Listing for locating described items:

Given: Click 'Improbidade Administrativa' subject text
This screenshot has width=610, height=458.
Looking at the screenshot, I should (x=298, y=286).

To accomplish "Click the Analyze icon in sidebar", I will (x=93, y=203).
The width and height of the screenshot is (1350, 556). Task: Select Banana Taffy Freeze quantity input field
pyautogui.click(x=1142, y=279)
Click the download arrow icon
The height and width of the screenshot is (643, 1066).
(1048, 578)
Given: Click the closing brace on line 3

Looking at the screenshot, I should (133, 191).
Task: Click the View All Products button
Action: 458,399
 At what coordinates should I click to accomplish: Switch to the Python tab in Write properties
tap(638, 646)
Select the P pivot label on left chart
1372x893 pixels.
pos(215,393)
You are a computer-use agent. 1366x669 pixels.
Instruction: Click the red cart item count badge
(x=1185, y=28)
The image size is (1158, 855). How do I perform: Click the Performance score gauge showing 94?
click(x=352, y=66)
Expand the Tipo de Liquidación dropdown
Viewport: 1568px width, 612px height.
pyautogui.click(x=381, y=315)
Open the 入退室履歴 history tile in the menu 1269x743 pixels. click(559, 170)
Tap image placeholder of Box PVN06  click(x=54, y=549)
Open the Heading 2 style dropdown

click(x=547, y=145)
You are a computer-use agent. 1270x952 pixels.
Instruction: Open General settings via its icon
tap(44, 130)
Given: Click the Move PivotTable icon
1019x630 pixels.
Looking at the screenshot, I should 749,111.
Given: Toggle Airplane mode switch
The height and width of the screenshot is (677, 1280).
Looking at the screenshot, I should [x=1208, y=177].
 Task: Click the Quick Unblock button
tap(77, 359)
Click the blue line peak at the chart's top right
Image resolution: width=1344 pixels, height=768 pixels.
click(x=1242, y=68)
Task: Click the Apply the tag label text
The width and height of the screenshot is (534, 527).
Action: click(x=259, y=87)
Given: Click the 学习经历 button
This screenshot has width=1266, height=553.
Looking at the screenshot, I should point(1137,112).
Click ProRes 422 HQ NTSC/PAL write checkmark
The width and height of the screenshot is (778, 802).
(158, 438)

▸ **The problem**:
Give the part of the listing above that runs from its first line through the line containing "(1048, 578)" as a JSON list of strings, one string per line. Leave out blank lines.

▸ **Answer to this exercise**:
[
  "Given: Click 'Improbidade Administrativa' subject text",
  "This screenshot has width=610, height=458.",
  "Looking at the screenshot, I should (x=298, y=286).",
  "To accomplish \"Click the Analyze icon in sidebar\", I will (x=93, y=203).",
  "The width and height of the screenshot is (1350, 556). Task: Select Banana Taffy Freeze quantity input field",
  "pyautogui.click(x=1142, y=279)",
  "Click the download arrow icon",
  "The height and width of the screenshot is (643, 1066).",
  "(1048, 578)"
]